Lady Verinder's death left her daughter under the care of her brother-in-law, Mr. Ablewhite the elder. He was appointed guardian by the will, until his niece married, or came of age. Under these circumstances, Mr. Godfrey informed his father, I suppose, of the new relation in which he stood towards Rachel. At any rate, in ten days from my aunt's death, the secret of the marriage-engagement was no secret at all within the circle of the family, and the grand question for Mr. Ablewhite senior—another confirmed castaway!—was how to make himself and his authority most agreeable to the wealthy young lady who was going to marry his son.

Rachel gave him some trouble at the outset, about the choice of a place in which she could be prevailed upon to reside. The house in Montagu Square was associated with the calamity of her mother's death. The house in Yorkshire was associated with the scandalous affair of the lost Moonstone. Her guardian's own residence at Frizinghall was open to neither of these objections. But Rachel's presence in it, after her recent bereavement, operated as a check on the gaieties of her cousins, the Miss Ablewhites—and she herself requested that her visit might be deferred to a more favourable opportunity. It ended in a proposal, emanating from old Mr. Ablewhite, to try a furnished house at Brighton. His wife, an invalid daughter, and Rachel were to inhabit it together, and were to expect him to join them later in the season. They would see no society but a few old friends, and they would have his son Godfrey, travelling backwards and forwards by the London train, always at their disposal.

I describe this aimless flitting about from one place of residence to another—this insatiate restlessness of body and appalling stagnation of soul—merely with the view to arriving at results. The event which (under Providence) proved to be the means of bringing Rachel Verinder and myself together again, was no other than the hiring of the house at Brighton.

My Aunt Ablewhite is a large, silent, fair-complexioned woman, with one noteworthy point in her character. From the hour of her birth she has never been known to do anything for herself. She has gone through life, accepting everybody's help, and adopting everybody's opinions. A more hopeless person, in a spiritual point of view, I have never met with—there is absolutely, in this perplexing case, no obstructive material to work upon. Aunt Ablewhite would listen to the Grand Lama of Thibet exactly as she listens to Me, and would reflect his views quite as readily as she reflects mine. She found the furnished house at Brighton by stopping at an hotel in London, composing herself on a sofa, and sending for her son. She discovered the necessary servants by breakfasting in bed one morning (still at the hotel), and giving her maid a holiday on condition that the girl "would begin enjoying herself by fetching Miss Clack." I found her placidly fanning herself in her dressing-gown at eleven o'clock. "Drusilla, dear, I want some servants. You are so clever—please get them for me." I looked round the untidy room. The church-bells were going for a week-day service; they suggested a word of affectionate remonstrance on my part. "Oh, aunt!" I said sadly. "Is THIS worthy of a Christian Englishwoman? Is the passage from time to eternity to be made in THIS manner?" My aunt answered, "I'll put on my gown, Drusilla, if you will be kind enough to help me." What was to be said after that? I have done wonders with murderesses—I have never advanced an inch with Aunt Ablewhite. "Where is the list," I asked, "of the servants whom you require?" My aunt shook her head; she hadn't even energy enough to keep the list. "Rachel has got it, dear," she said, "in the next room." I went into the next room, and so saw Rachel again for the first time since we had parted in Montagu Square.

She looked pitiably small and thin in her deep mourning. If I attached any serious importance to such a perishable trifle as personal appearance, I might be inclined to add that hers was one of those unfortunate complexions which always suffer when not relieved by a border of white next the skin. But what are our complexions and our looks?
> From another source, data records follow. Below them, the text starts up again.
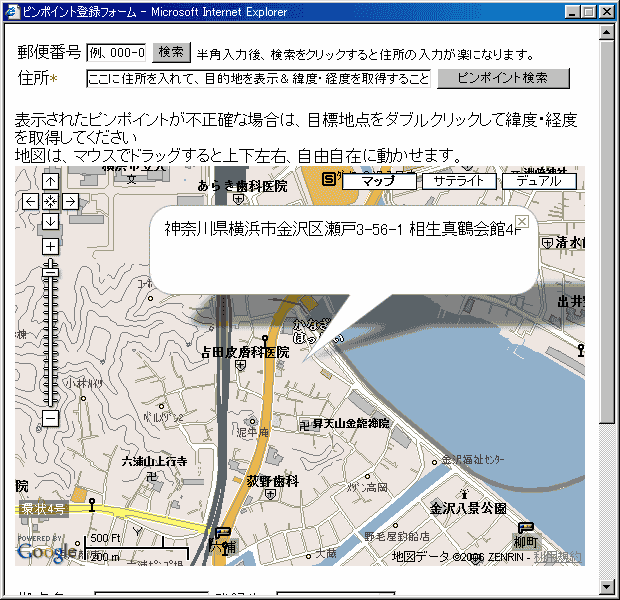The height and width of the screenshot is (600, 620).
Task: Switch to デュアル hybrid view
Action: pos(538,181)
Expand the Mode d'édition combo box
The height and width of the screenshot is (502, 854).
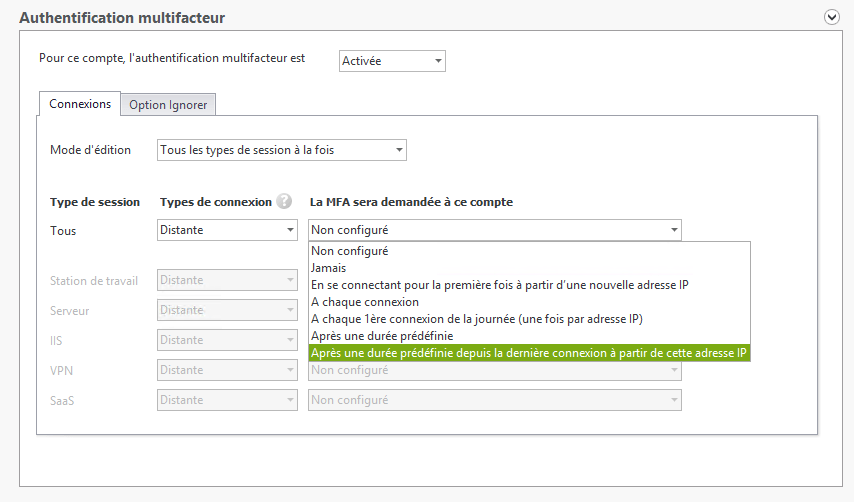[282, 150]
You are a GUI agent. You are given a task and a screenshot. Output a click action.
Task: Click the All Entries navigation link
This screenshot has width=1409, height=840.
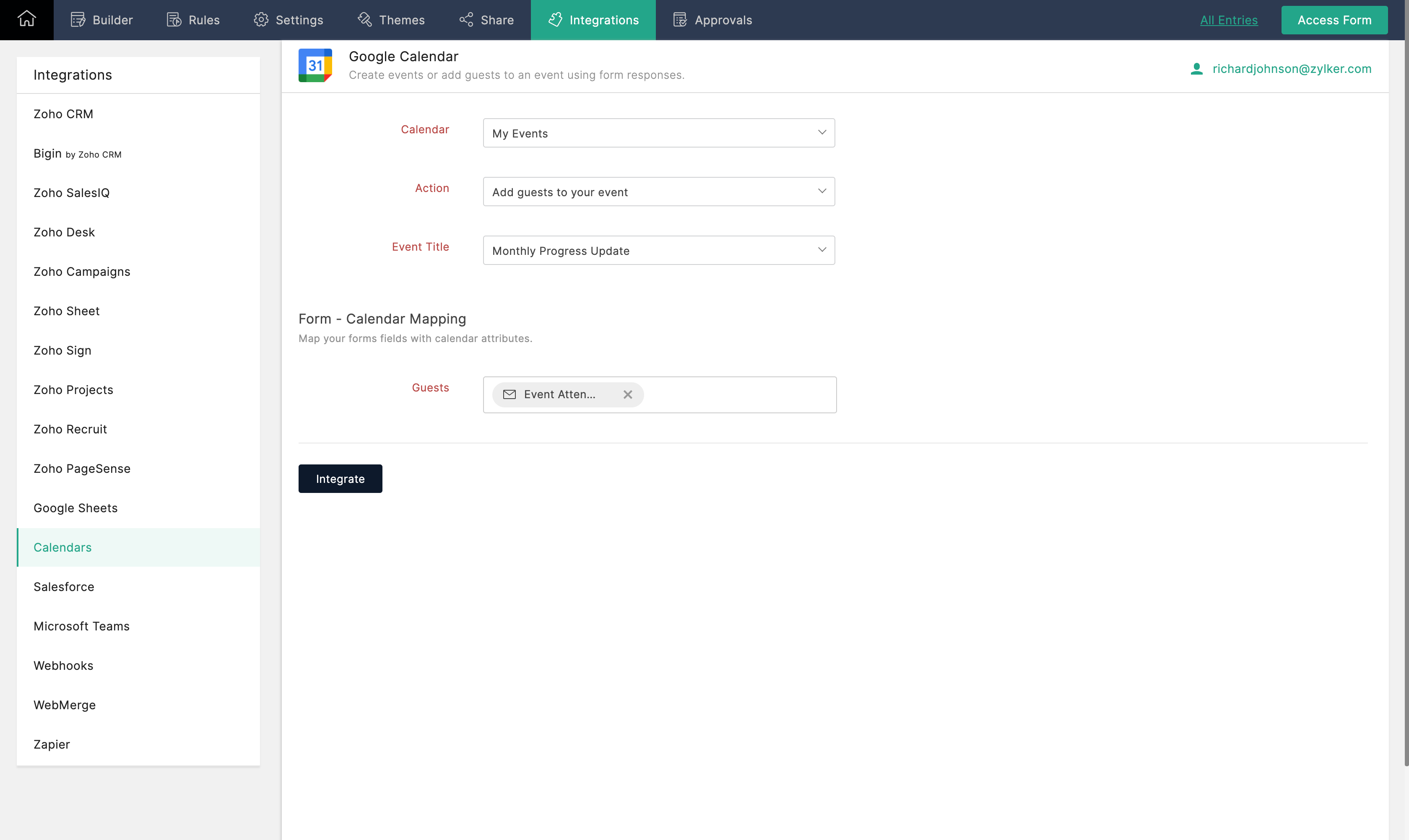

Hindrances and pitfalls, dear girls, which beset us on our way to higher things! Greatly to my surprise, Rachel rose when I entered the room, and came forward to meet me with outstretched hand.

"I am glad to see you," she said. "Drusilla, I have been in the habit of speaking very foolishly and very rudely to you, on former occasions. I beg your pardon. I hope you will forgive me."

My face, I suppose, betrayed the astonishment I felt at this. She coloured up for a moment, and then proceeded to explain herself.

"In my poor mother's lifetime," she went on, "her friends were not always my friends, too. Now I have lost her, my heart turns for comfort to the people she liked. She liked you. Try to be friends with me, Drusilla, if you can."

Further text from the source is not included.